**Document**
-- -- --
Week 2: Regression

PS 818 - Statistical Models

Anton Strezhnev

University of Wisconsin-Madison

September 8, 2025

\[ \require{cancel} \DeclareMathOperator*{\argmin}{arg\,min} \]

\[ \DeclareMathOperator*{\argmax}{arg\,max} \]

Previously

  • Estimands, Estimators, Estimates
  • Properties of (frequentist) estimators
    • Bias
    • Variance
    • Consistency
  • How to articulate uncertainty
    • What does it mean to say that your 95% confidence interval is \([0.40, 0.60]\)?
    • How does it connect to hypothesis testing?

This week

  • Linear regression and the “Best Linear Predictor”
  • Classical statistical theory for OLS
    • When is it unbiased/consistent
    • How do we do inference?
    • Gauss-Markov assumptions
  • Introduction to likelihood inference

Regression

  • Rather than just estimating a population mean, we are more typically interested in some population conditional expectation \(\mathbb{E}[Y|X]\)
    • \(Y_i\): Outcome/response/dependent variable
    • \(X_i\): Vector of regressor/independent variables
  • “How does the expected value of \(Y\) differ across different values of \(X\)?”
  • Suppose we observe \(N\) paired observations of \(\{Y_i, X_i\}\).
    • How do we construct a “good” estimator of \(\mathbb{E}[Y|X]\)?
    • What assumptions do we have to make to get…consistency…unbiasedness…efficiency?

Example: Predicting the 2016 election

  • How do different parts of the U.S. vary in their election outcomes?
    • Knowing something about the region, can I predict what share voted for Clinton in the 2016 election?
election <- read_csv("data/prez_election_2016_vote.csv")
-- -- --
**Data segment**
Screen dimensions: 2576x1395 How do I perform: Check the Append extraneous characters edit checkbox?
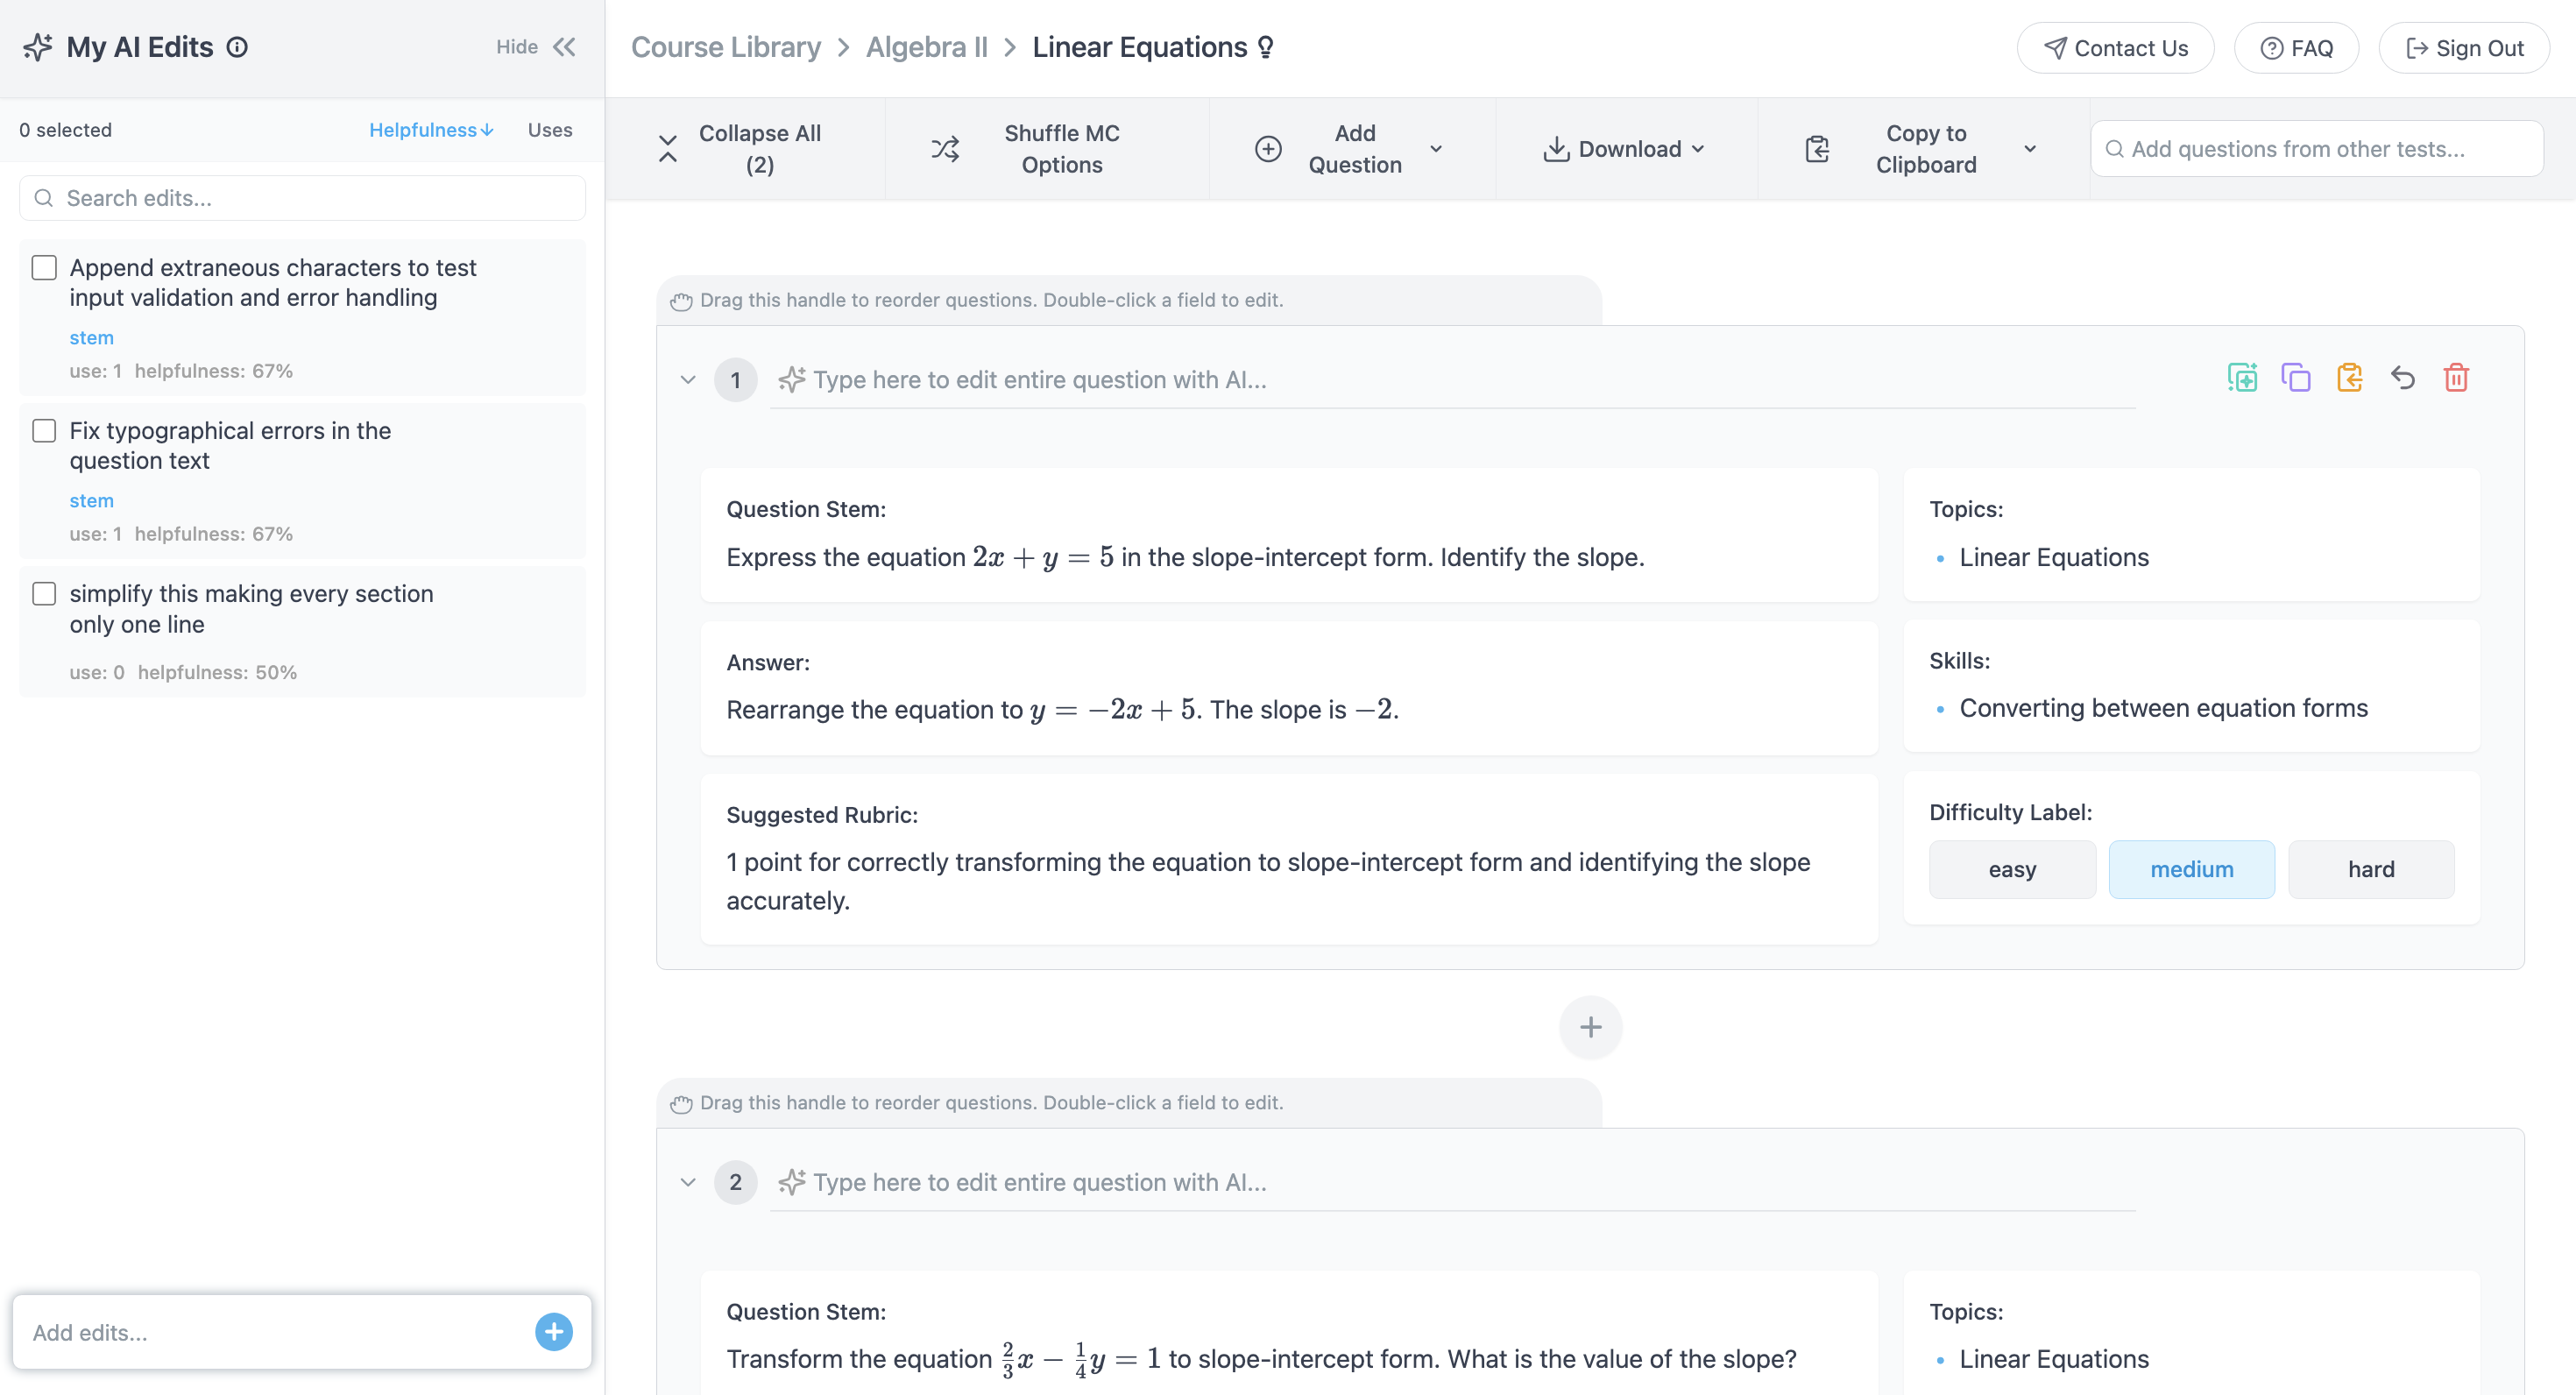coord(44,267)
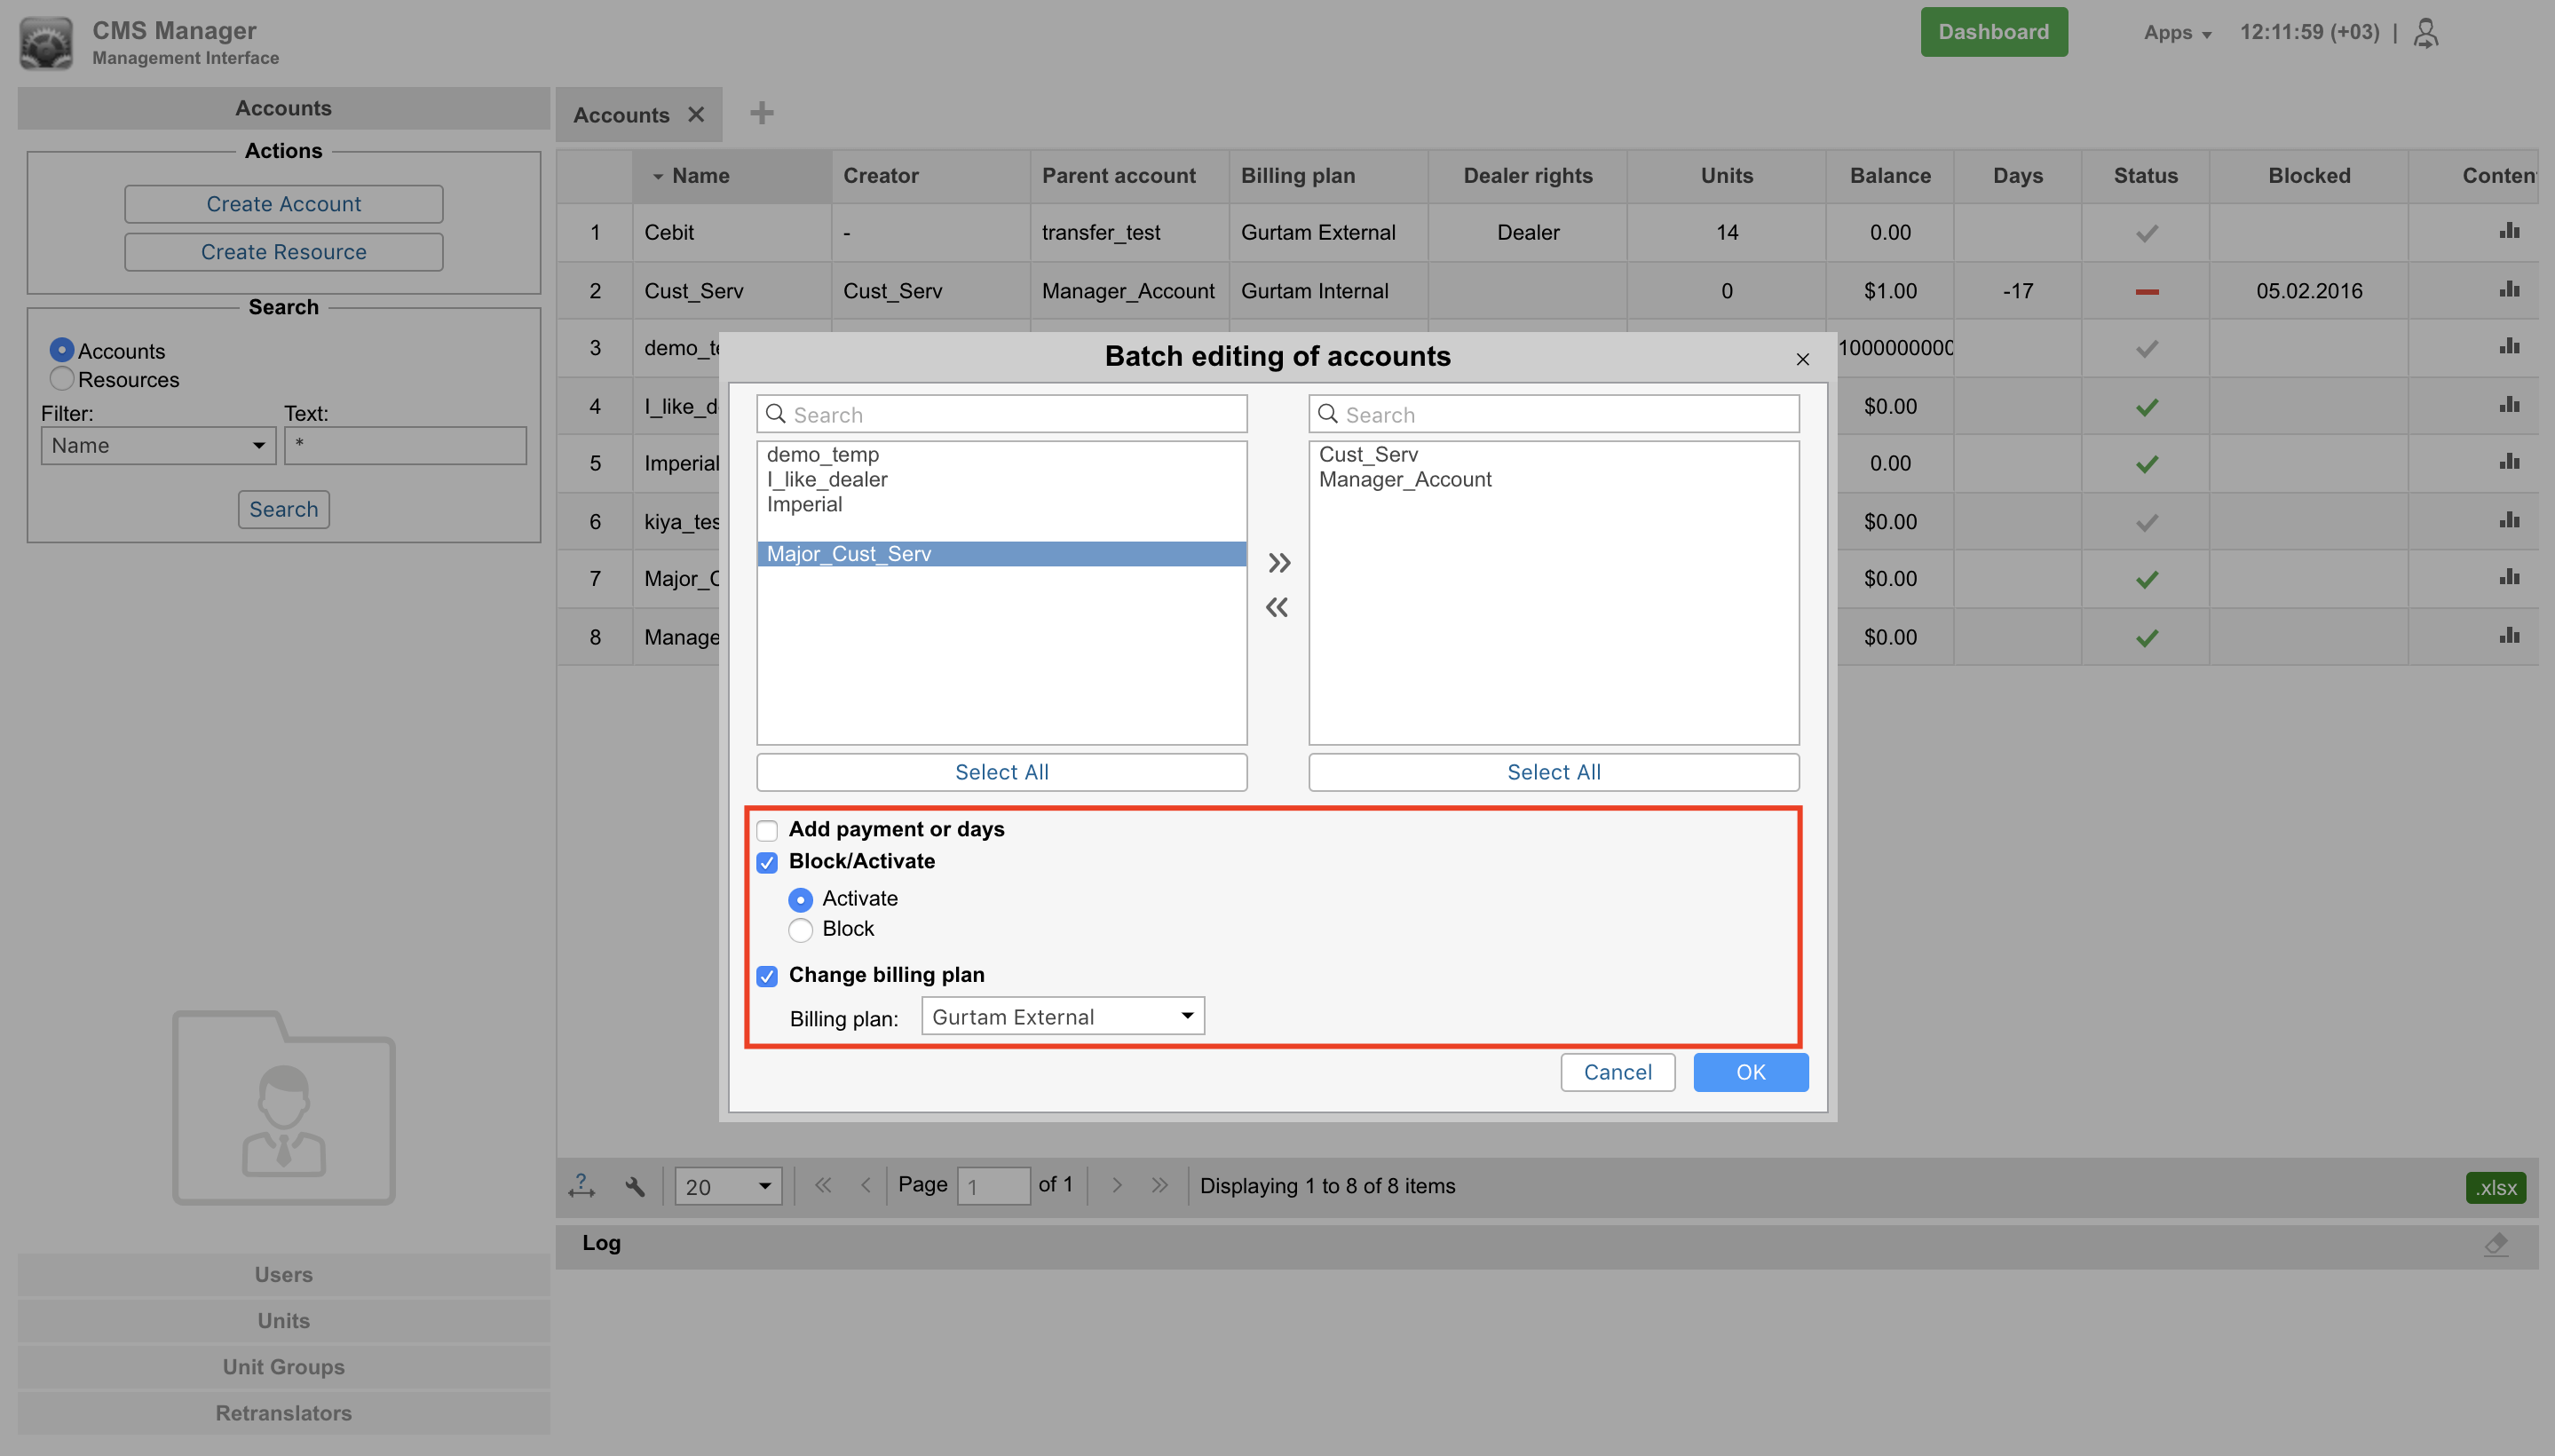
-- -- --
**Exercise instructions**
Reproduce the regression slides verbatim, starting at the words "Example: Predicting the" and stopping after "the 2016 election?". The listing has nothing to do with the regression slides.

**Exercise response**
Example: Predicting the 2016 election

  • How do different parts of the U.S. vary in their election outcomes?
    • Knowing something about the region, can I predict what share voted for Clinton in the 2016 election?